SECURITIES AND EXCHANGE COMMISSION
Washington, DC 20549
Pursuant to Section 13 or 15(d) of the Securities Exchange Act of 1934
October 2, 2009
Date of Report (Date of earliest event reported)
NU SKIN ENTERPRISES, INC.
(Exact name of registrant as specified in its charter)
(State or other jurisdiction of incorporation)
(Commission File Number)
75 West Center Street
Provo, UT 84601
(Address of principal executive offices and zip code)
(Registrant's telephone number, including area code)
(Former name or former address, if changed since last report)
Check the appropriate box below if the Form 8-K filing is intended to simultaneously satisfy the filing obligation of the registrant under any of the following provisions:
|Written communications pursuant to Rule 425 under the Securities Act (17 CFR 230.425)|
|Soliciting material pursuant to Rule 14a-12 under the Exchange Act (17 CFR 240.14a-12)|
|Pre-commencement communications pursuant to Rule 14d-2(b) under the Exchange Act (17 CFR 240.14d-2(b))|
|Pre-commencement communications pursuant to Rule 13e-4(c) under the Exchange Act (17 CFR 240.13e-4 (c))|
|Item 1.01||Entry into a Material Definitive Agreement.|
2009 Private Shelf Agreement
On October 1, 2009, Nu Skin Enterprises, Inc. (the "Company") entered into a private shelf agreement (the "2009 PSA") with the Prudential Investment Management, Inc. ("Prudential").
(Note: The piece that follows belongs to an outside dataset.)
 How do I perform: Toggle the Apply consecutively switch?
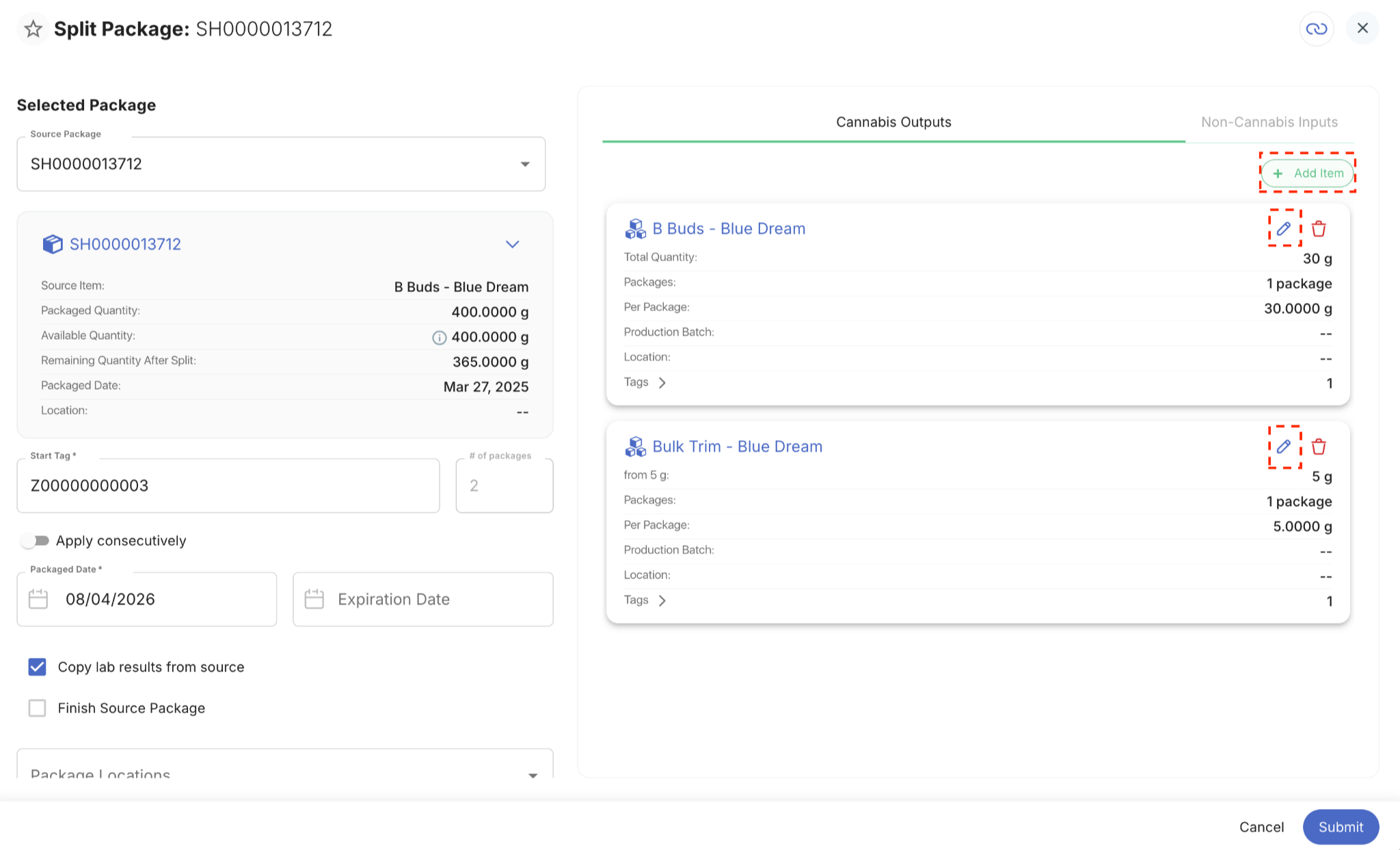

Under the terms of the Agreement, for a period of three years the Company may issue, and request that Prudential purchase, senior promissory notes ("Notes") in an aggregate principal amount of up to $100 million. Prudential may then elect to purchase the Notes according to the request. All Notes will be secured by guarantees and pledges of certain Company subsidiaries..
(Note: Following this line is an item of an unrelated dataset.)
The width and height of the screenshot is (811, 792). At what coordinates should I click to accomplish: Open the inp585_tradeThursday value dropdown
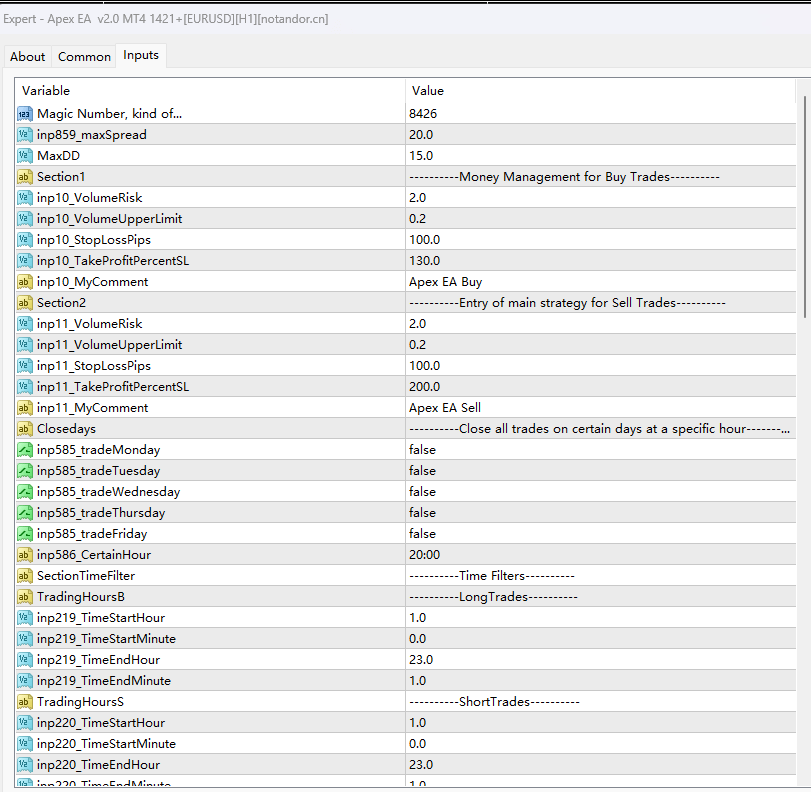click(600, 513)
On October 1, 2009, the Company also executed letter agreements (the "Letter Agreements") regarding the: (i) Note Purchase Agreement dated October 12, 2000, between the Company and The Prudential Insurance Company of America, as amended (the "2000 NPA"); and the (iii) Private Shelf Agreement dated as of August 26, 2003, between the Company and Prudential, as amended (the "2003 PSA"). Pursuant to the Letter Agreements, the Company's financial and other covenants under both the 2000 NPA and the 2003 PSA are replaced by the Company's financial and other covenants under the 2009 PSA, as amended from time to time, subject to certain limited exceptions. The current effect of such Letter Agreement is to modify the net worth covenant under the prior agreements to conform them to the net worth covenant under the 2009 PSA.
Pursuant to the requirements of the Securities Exchange Act of 1934, the registrant has duly caused this report to be signed on its behalf by the undersigned hereunto duly authorized.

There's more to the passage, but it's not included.